As most lines of the log aren’t relevant, would doing a first pass with grep or awk make things faster?


#9

Unlikely. With that preliminary step plus the Elixir code you’ll do two passes of rather huge files.

If you pattern match only the lines you need and ignore the rest while streaming the files in your Elixir code, you’ll only do one pass.


#10

try looking into https://github.com/plataformatec/nimble_parsec - try and find the video(s) where @josevalim uses it https://www.twitch.tv/josevalim/videos

it’s especially the defp endpoint_stats(x) do function I “dont like” - eg would like to see the pattern matching generated with a macro or nimble_parsec, instead of Enum.mapping/case matching through the many options each time…

but honestly I’m no expert here, and may have misunderstood the implementation…


#11

I don’t have your logs so it’s hard to try it out, but from what I understand pattern matching in the function head is heavily optimized by the compiler. You have two hot functions that could be simplified and possibly run much faster by removing the case and putting the pattern match in the head, endpoint_stats and sent_stats.

For example endpoint_stats

  defp endpoint_stats(x) do
    Enum.each(@endpoints, fn endpoint ->
      case x do
        <<_ :: binary-size(87), rest :: binary>> -> 
          case rest == endpoint <> "\n" do
            true -> add_stats(endpoint)
            _ -> :ok
          end
          _ -> :ok  
      end
    end)
  end

can be refactored into this, which is more idiomatic, removes the unnecessary case and probably runs faster. It also avoids running the match for every endpoint, which is pointless because x doesn’t change within endpoint_stats.

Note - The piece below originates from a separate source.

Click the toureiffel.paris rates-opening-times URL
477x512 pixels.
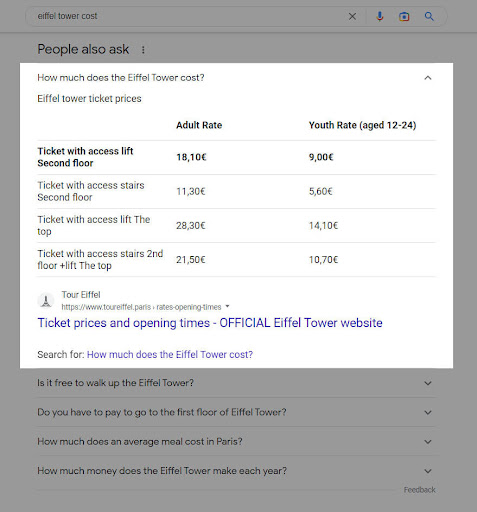click(x=141, y=307)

  defp endpoint_stats(<<_ :: binary-size(87), rest :: binary>>) do
    Enum.each(@endpoints, fn endpoint ->
      case rest == endpoint <> "\n" do
        true -> add_stats(endpoint)
        _ -> :ok
      end
    end)
  end

  defp endpoint_stats(_), do: :ok

And you can apply the same pattern to sent_stats.


#12

True, but not exactly, doing filtering with grep or rg before passing it to Elixir stream could improve performance, as Elixir’s stream still need to traverse data byte by byte after loading it to the memory as it need to search for \n bytes to split it into separate lines. grep and rg does whole thing in the reverse, so they load handful of file into memory, do regex lookup, and then, only if it matched, looks for start and end of line. So if there is more data to remove than it is to fetch, then whole process should be faster with grep then process.


#13

Yep, also very likely.

I’ve done big files parsing with Elixir alone in the past and while something like Go or Rust can easily outperform it, it is still quite amazing the speeds you can achieve with a good hand-crafted homemade algorithm while having much more readable code compared to a lot of languages out there.


#14

I totally agree, my point was that using simple filtration of data beforehand can speedup whole process. And even if in single run it will be slower then you need to do it once, so in repeatable task it would result with overall speedup.


#15

BTW, have you tried to use Flow? If your processing is CPU bound it can improve things a little (if it is IO bound, which shouldn’t be a case here, then there will be no speedup, it could even result with slowdown).


#16

If it’s a simple integral counter have you looked in the :counters module? It’s like a simplified :ets.update_counter but even much faster yet as it uses atomic intrinsics, it’s pretty new, came out in OTP 21 I think, so a half year or so ago. :slight_smile: